Moyens de traitement limités
Qui dit bactérie pathogène, dit souvent vaccination préventive. « Jusqu’à présent, les essais de vaccination des reproducteurs ou des poulets commerciaux sont un échec total », résume Claudio Chimienti. Reste le traitement antibiotique, à condition de le faire au bon moment avec une matière active autorisée. Le traitement actuellement disponible n’est pas entièrement satisfaisant. Administré tardivement au regard de l’évolution de la maladie, l’antibiotique ne guérit pas les boiteux qui continuent à souffrir. Des rechutes peuvent se produire et E. cecorum peut réapparaître au lot suivant. Deux causes sont évoquées : persistance dans un réservoir proche (rongeurs ? insectes ? litière ? poussière ? matériel ?) ou élimination incomplète du germe sur le cheptel traité.
Réduire les risques de déclenchement
Faute de méthodes de diagnostic suffisamment précoces et de traitement antibiotique préventif légal, les éleveurs misent sur l’atténuation des facteurs de risque à trois niveaux.
Pour commencer, il s’agit de diminuer la présence de la bactérie sur le site d’élevage.
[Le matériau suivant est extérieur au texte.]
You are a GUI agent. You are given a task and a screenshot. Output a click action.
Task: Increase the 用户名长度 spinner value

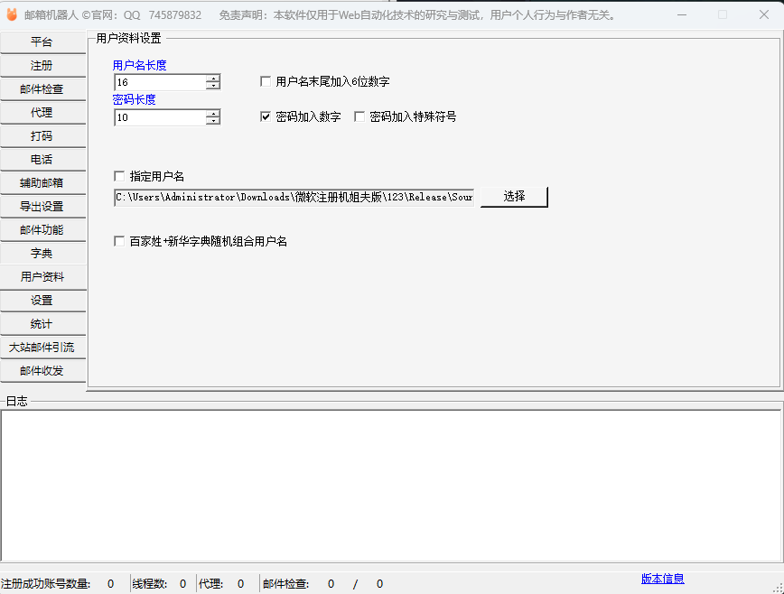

Les mesures générales de biosécurité, le renforcement des procédures de nettoyage-désinfection, la surveillance de la qualité de l’eau sont autant de leviers à cumuler pour éviter la persistance d’E. cecorum et son passage sur les poussins.
Le second niveau d’intervention concerne tout ce qui peut permettre d’éviter le déséquilibre digestif et le passage de la bactérie dans le sang. Ce qui implique d’améliorer l’assimilation et la qualité de l’aliment (digestibilité, minéraux, vitamines, additifs nutritionnels), de protéger l’intestin en agissant notamment sur la flore digestive (probiotiques, anticoccidiens, acidification de l’eau), et d’apporter un confort maximal au poussin (minimiser les coups de froid et de chaud, régler le matériel).
Le troisième levier de prévention s’intéresse au squelette en limitant les fragilisations osseuses qui font le lit d’E. cecorum. La pratique précoce de 8 heures quotidiennes et continues d’extinction lumineuse facilite la régulation alimentaire et l’assimilation minérale.
Le poids à 10 jours est important à suivre, selon le vétérinaire Claudio Chimienti. Au-dessus du niveau souhaitable, le poussin est peut-être déjà en situation sanitaire défavorable. En dessous, l’éleveur peut être tenté de stimuler la consommation alimentaire, ce qui risque d’augmenter les risques.
À cela s’ajoutent des complémentations en minéraux (calcium et phosphore) à la hauteur des besoins et des boosts de vitamine D3 bio disponible qui vont stimuler l’utilisation des minéraux par l’organisme.
Inexorable montée en puissance
Comme E. Coli, les entérocoques sont des germes « commensaux » qui composent normalement le microbiote intestinal. Ce genre bactérien compte une cinquantaine d’espèces, dont Enterococcus cecorum.
L’espèce fut découverte en 1983 sur du poulet en Belgique, puis sur d’autres oiseaux domestiques et sauvage, ainsi que le porc, le cheval, la vache. Même sur des patients hospitalisés exprimant des symptômes variés (septicémies, endocardites, péritonites, infections urinaires)
E. cecorum a vraiment commencé sa carrière pathogène en Europe en 2002. En France, les entérocoques (E. cecorum, E. faecalis, E. hirae) sont apparus dans les statistiques des laboratoires d’analyses vétérinaires à partir de 2005, avec 0,4 % des cas totaux comptabilisés par le Réseau national d’observations épidémiologiques en aviculture (RNOEA). Ce pourcentage n’a cessé de croitre depuis, dépassant 17 % des cas pathologiques en 2020 chez le poulet.